- Start by assessing your dog's health. Have a veterinarian evaluate your dog before you change its diet. You need to know if any specific nutritional deficiencies or other concerns should be addressed through the new diet. Regular checkups are even more important for a dog as it moves into its elderly years.
Dry or Moist?
- A common concern involving many senior dogs is tooth loss, which could lead to difficulty chewing. You may want to immediately switch him over to soft food once he has lost a tooth. This is not always the best choice, however, as chewing on dry food helps to remove some of the tartar that causes dental problems. This condition can be a real Catch 22 for many pet owners. Your veterinarian may recommend performing dental cleaning procedures on a more frequent schedule, and also supplementing some soft, moist food, while still keeping the majority of the dog's diet in the form of dry food. Keep good track of his weight in order to assess how well he is processing his food.
- The other common diet concern relating to senior dogs is the absorption of protein. Even though your dog may be eating the same amount of protein as a younger dog, he may be experiencing less digestibility of the protein due to changes in his ability to absorb this nutrient. By increasing his amount of protein, as well as alternating his feedings between heavy protein meals and carbohydrate mixed meals, he may be able to better assimilate the protein.

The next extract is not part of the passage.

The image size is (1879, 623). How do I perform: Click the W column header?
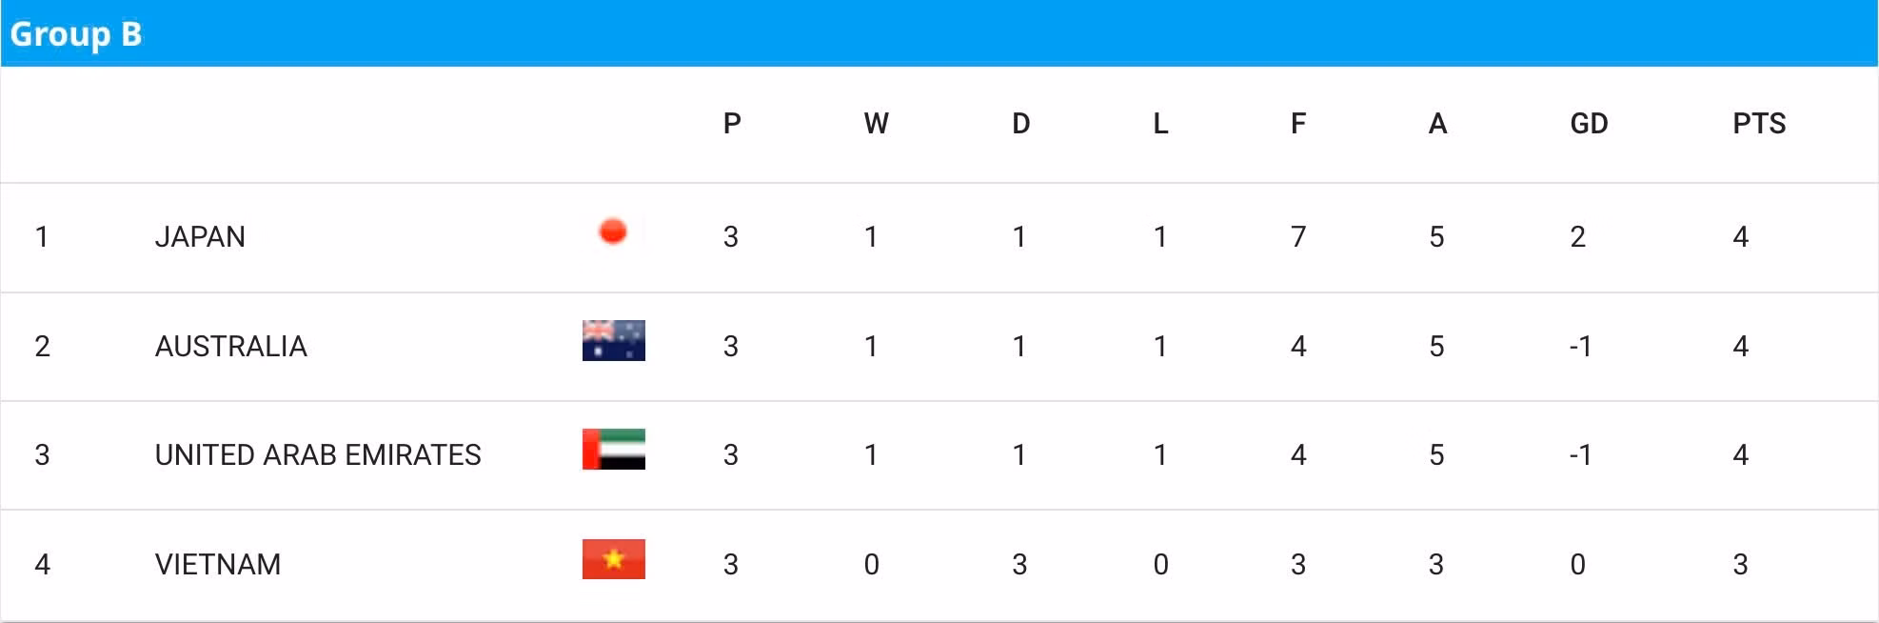point(876,124)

- The best formula for homemade dog food for the elderly dog will contain up to 50 percent in animal-based protein, an easily digested carbohydrate source and some fat. Many elderly dogs tolerate both red and white meats, as long as they are not salted or saturated with fat. Many owners choose to use cooked rice mixed with lamb, chicken or beef. Cooked eggs are a good source of protein and are well tolerated by most dogs. Experiment with different grains and vegetables to determine which your dog prefers. Vary your mixes to include different kinds of meats, vegetables and grains to ensure your dog is getting all the nutrients he requires.
- When making your own dog food, refrain from using seasonings. We may crave flavorful foods but older dogs do not tolerate them very well. Additional salt can cause health risks including consumption of excess water, which can put a strain on the aging dog's kidneys. Be sure to cook all meat. After mixing your meats, grains and vegetables, you can refrigerate part of it in airtight containers for up to a week. The rest can be spread on cookie sheets and baked slowly in a 200° oven until all moisture has been removed. It is still a good idea to refrigerate this dry mix also, since you have not added any preservatives. Making a nice batch of dog food once a week can be fun for you and very nutritious for your furry friend.